### EXERCISE DETAILS
Word for word, return every record that follows.
GIVEN INFORMATION: Begin
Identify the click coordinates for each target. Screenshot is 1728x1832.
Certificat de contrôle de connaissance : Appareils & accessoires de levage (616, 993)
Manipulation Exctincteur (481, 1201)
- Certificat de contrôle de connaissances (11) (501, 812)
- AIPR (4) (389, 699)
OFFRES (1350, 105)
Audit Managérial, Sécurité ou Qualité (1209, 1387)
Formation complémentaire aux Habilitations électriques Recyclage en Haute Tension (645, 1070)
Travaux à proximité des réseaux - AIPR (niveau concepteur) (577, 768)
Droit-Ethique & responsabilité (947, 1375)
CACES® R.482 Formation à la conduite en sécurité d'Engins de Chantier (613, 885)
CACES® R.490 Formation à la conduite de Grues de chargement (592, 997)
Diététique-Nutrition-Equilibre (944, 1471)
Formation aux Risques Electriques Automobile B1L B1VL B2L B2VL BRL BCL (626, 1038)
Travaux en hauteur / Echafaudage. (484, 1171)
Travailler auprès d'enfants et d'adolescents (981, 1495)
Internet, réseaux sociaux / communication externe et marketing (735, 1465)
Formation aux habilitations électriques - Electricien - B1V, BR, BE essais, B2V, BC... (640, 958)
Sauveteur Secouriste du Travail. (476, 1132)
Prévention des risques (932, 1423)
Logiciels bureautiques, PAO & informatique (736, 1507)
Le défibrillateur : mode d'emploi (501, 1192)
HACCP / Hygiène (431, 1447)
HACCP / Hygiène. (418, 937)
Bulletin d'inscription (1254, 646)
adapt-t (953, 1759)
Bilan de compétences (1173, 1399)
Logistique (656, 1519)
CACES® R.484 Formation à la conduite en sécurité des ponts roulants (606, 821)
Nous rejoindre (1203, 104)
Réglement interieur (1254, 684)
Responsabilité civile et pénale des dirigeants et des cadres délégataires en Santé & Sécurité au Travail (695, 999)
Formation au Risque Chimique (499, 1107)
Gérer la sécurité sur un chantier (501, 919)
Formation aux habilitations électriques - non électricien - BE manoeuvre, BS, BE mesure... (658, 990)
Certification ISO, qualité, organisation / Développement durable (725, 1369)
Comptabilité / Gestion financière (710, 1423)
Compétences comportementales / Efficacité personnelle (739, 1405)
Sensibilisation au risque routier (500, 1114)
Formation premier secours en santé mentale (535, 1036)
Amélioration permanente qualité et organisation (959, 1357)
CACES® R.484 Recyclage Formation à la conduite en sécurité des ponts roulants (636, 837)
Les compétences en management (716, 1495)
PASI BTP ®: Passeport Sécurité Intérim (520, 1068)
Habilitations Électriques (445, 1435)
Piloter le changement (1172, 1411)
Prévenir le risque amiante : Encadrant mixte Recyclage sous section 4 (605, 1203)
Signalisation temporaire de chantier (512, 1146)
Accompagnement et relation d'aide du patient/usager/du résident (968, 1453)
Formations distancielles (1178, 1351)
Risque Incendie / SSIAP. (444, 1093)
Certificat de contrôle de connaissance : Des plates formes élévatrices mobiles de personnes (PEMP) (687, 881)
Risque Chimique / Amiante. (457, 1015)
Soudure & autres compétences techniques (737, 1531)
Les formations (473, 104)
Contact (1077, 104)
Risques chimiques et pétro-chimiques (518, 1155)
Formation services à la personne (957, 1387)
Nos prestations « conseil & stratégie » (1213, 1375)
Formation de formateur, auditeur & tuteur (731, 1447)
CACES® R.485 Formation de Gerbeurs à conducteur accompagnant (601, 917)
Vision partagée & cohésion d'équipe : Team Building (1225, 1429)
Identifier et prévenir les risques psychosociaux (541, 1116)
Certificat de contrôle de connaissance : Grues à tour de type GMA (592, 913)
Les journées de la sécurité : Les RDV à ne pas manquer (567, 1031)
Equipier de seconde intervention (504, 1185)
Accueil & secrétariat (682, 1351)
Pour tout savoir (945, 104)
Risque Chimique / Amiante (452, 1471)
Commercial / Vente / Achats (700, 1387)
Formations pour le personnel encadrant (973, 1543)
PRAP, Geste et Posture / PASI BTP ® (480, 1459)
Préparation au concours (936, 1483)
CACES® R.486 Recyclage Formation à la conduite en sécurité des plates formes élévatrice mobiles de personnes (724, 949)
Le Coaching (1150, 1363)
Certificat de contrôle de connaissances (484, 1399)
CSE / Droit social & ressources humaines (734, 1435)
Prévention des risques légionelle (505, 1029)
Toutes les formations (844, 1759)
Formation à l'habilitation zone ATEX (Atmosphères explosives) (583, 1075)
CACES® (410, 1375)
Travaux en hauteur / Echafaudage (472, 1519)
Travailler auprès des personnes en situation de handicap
GIVEN INFORMATION: End
### SOLUTION FOR THIS PROBLEM
Identify the click coordinates for each target. Screenshot is 1728x1832.
Certificat de contrôle de connaissance : Appareils & accessoires de levage (616, 993)
Manipulation Exctincteur (481, 1201)
- Certificat de contrôle de connaissances (11) (501, 812)
- AIPR (4) (389, 699)
OFFRES (1350, 105)
Audit Managérial, Sécurité ou Qualité (1209, 1387)
Formation complémentaire aux Habilitations électriques Recyclage en Haute Tension (645, 1070)
Travaux à proximité des réseaux - AIPR (niveau concepteur) (577, 768)
Droit-Ethique & responsabilité (947, 1375)
CACES® R.482 Formation à la conduite en sécurité d'Engins de Chantier (613, 885)
CACES® R.490 Formation à la conduite de Grues de chargement (592, 997)
Diététique-Nutrition-Equilibre (944, 1471)
Formation aux Risques Electriques Automobile B1L B1VL B2L B2VL BRL BCL (626, 1038)
Travaux en hauteur / Echafaudage. (484, 1171)
Travailler auprès d'enfants et d'adolescents (981, 1495)
Internet, réseaux sociaux / communication externe et marketing (735, 1465)
Formation aux habilitations électriques - Electricien - B1V, BR, BE essais, B2V, BC... (640, 958)
Sauveteur Secouriste du Travail. (476, 1132)
Prévention des risques (932, 1423)
Logiciels bureautiques, PAO & informatique (736, 1507)
Le défibrillateur : mode d'emploi (501, 1192)
HACCP / Hygiène (431, 1447)
HACCP / Hygiène. (418, 937)
Bulletin d'inscription (1254, 646)
adapt-t (953, 1759)
Bilan de compétences (1173, 1399)
Logistique (656, 1519)
CACES® R.484 Formation à la conduite en sécurité des ponts roulants (606, 821)
Nous rejoindre (1203, 104)
Réglement interieur (1254, 684)
Responsabilité civile et pénale des dirigeants et des cadres délégataires en Santé & Sécurité au Travail (695, 999)
Formation au Risque Chimique (499, 1107)
Gérer la sécurité sur un chantier (501, 919)
Formation aux habilitations électriques - non électricien - BE manoeuvre, BS, BE mesure... (658, 990)
Certification ISO, qualité, organisation / Développement durable (725, 1369)
Comptabilité / Gestion financière (710, 1423)
Compétences comportementales / Efficacité personnelle (739, 1405)
Sensibilisation au risque routier (500, 1114)
Formation premier secours en santé mentale (535, 1036)
Amélioration permanente qualité et organisation (959, 1357)
CACES® R.484 Recyclage Formation à la conduite en sécurité des ponts roulants (636, 837)
Les compétences en management (716, 1495)
PASI BTP ®: Passeport Sécurité Intérim (520, 1068)
Habilitations Électriques (445, 1435)
Piloter le changement (1172, 1411)
Prévenir le risque amiante : Encadrant mixte Recyclage sous section 4 (605, 1203)
Signalisation temporaire de chantier (512, 1146)
Accompagnement et relation d'aide du patient/usager/du résident (968, 1453)
Formations distancielles (1178, 1351)
Risque Incendie / SSIAP. (444, 1093)
Certificat de contrôle de connaissance : Des plates formes élévatrices mobiles de personnes (PEMP) (687, 881)
Risque Chimique / Amiante. (457, 1015)
Soudure & autres compétences techniques (737, 1531)
Les formations (473, 104)
Contact (1077, 104)
Risques chimiques et pétro-chimiques (518, 1155)
Formation services à la personne (957, 1387)
Nos prestations « conseil & stratégie » (1213, 1375)
Formation de formateur, auditeur & tuteur (731, 1447)
CACES® R.485 Formation de Gerbeurs à conducteur accompagnant (601, 917)
Vision partagée & cohésion d'équipe : Team Building (1225, 1429)
Identifier et prévenir les risques psychosociaux (541, 1116)
Certificat de contrôle de connaissance : Grues à tour de type GMA (592, 913)
Les journées de la sécurité : Les RDV à ne pas manquer (567, 1031)
Equipier de seconde intervention (504, 1185)
Accueil & secrétariat (682, 1351)
Pour tout savoir (945, 104)
Risque Chimique / Amiante (452, 1471)
Commercial / Vente / Achats (700, 1387)
Formations pour le personnel encadrant (973, 1543)
PRAP, Geste et Posture / PASI BTP ® (480, 1459)
Préparation au concours (936, 1483)
CACES® R.486 Recyclage Formation à la conduite en sécurité des plates formes élévatrice mobiles de personnes (724, 949)
Le Coaching (1150, 1363)
Certificat de contrôle de connaissances (484, 1399)
CSE / Droit social & ressources humaines (734, 1435)
Prévention des risques légionelle (505, 1029)
Toutes les formations (844, 1759)
Formation à l'habilitation zone ATEX (Atmosphères explosives) (583, 1075)
CACES® (410, 1375)
Travaux en hauteur / Echafaudage (472, 1519)
Travailler auprès des personnes en situation de handicap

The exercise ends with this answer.